Kararlar arasındaki öncelikli fark, ilk kararda murisin muvafakatı ile yapılmış bir işlem var Muris bağışladım, sattım, vs. diyerek taşınmazın resmi memur tarafından oğullarından biri adına tescilini sağlıyor. Şekil yönünden uygunsuzluk ayrık düzenleme getiren yasalar nedeniyle ileri sürülemediğinden muvazaa da söz konusu olamıyor. Yalnızca tenkis mümkün. Peki ikinci karardaki fark ne? Burada muris işleme hiç katılmamış. Mahalli bilirkişi ve tanık beyanları ile yolsuz tescil yapılmış ve iddiaya göre muris de bunu bildiği halde askı ve 10 yıllık hak düşürücü süreler içerisinde dava açmamış. Burada murisin açık muvafakatı ile yapılmış bir bağış veya satış işlemi yok.
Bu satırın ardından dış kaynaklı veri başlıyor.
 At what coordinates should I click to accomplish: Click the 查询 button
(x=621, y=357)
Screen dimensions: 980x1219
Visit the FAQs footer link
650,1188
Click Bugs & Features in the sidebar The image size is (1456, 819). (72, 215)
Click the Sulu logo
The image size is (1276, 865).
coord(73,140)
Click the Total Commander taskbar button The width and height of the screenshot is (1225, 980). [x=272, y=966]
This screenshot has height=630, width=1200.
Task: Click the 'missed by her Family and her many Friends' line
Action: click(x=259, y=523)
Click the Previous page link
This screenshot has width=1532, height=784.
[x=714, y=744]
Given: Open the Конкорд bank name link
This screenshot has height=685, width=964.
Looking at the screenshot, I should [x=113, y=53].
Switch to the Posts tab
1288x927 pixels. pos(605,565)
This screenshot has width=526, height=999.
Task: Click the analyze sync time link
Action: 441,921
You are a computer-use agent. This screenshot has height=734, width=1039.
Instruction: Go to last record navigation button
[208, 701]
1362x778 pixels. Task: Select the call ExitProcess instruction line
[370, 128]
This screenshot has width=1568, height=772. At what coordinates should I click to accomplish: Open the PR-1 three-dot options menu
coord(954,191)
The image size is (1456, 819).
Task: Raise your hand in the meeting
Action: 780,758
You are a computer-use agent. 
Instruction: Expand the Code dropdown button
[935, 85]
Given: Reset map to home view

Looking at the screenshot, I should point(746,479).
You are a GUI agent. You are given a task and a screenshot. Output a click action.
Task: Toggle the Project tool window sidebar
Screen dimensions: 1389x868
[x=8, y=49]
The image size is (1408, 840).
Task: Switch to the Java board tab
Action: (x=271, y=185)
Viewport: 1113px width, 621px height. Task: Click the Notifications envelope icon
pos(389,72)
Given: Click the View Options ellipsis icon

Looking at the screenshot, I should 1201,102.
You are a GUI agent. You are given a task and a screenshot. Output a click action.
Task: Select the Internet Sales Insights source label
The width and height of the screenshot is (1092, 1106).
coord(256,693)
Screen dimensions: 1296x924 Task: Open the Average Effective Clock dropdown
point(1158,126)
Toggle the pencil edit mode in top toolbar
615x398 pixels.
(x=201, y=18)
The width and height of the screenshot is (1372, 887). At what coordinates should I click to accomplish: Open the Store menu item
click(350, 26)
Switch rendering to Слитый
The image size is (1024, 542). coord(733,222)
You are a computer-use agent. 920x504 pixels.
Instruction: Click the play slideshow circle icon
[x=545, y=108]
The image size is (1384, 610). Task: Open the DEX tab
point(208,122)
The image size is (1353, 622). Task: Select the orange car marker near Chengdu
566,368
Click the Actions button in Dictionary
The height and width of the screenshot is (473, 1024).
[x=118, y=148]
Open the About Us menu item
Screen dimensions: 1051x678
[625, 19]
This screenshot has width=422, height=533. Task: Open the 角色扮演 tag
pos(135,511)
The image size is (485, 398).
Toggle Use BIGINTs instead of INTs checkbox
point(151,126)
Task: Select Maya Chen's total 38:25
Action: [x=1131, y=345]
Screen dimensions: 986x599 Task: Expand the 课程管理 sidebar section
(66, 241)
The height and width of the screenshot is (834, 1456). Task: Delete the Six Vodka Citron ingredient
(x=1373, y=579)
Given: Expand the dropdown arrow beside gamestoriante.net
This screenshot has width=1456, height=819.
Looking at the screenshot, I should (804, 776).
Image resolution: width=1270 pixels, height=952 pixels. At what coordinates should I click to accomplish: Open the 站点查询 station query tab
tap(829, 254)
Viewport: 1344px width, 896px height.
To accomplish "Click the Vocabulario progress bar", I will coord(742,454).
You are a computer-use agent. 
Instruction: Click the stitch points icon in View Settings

Murisle korunan mirasçı arasındaki anlaşma, bir biçimde bu şekilde tescili sağlayıp, bu sağlandıktan sonra da 10 yıllık süreyi geçirip diğer mirasçıları dışlamak yönünde bir irade birliğinden ibaret. Yani murisin muvafakatı bu kez zımni. Dolayısıyla bu kez 3402 ve 766 sayılı yasalardaki şekle de uyulmayarak zımnen muvafakat edilmek suretiyle muvazaa oluştuğu kabul edilmiş. Yani MK'ya ve Gayrimenkullerin devrine ilişkin genel geçer kurallara ayrık düzenleme getiren özel yasalardaki şekillere de riayet edilmemiş ve muvazaa oluşmuş.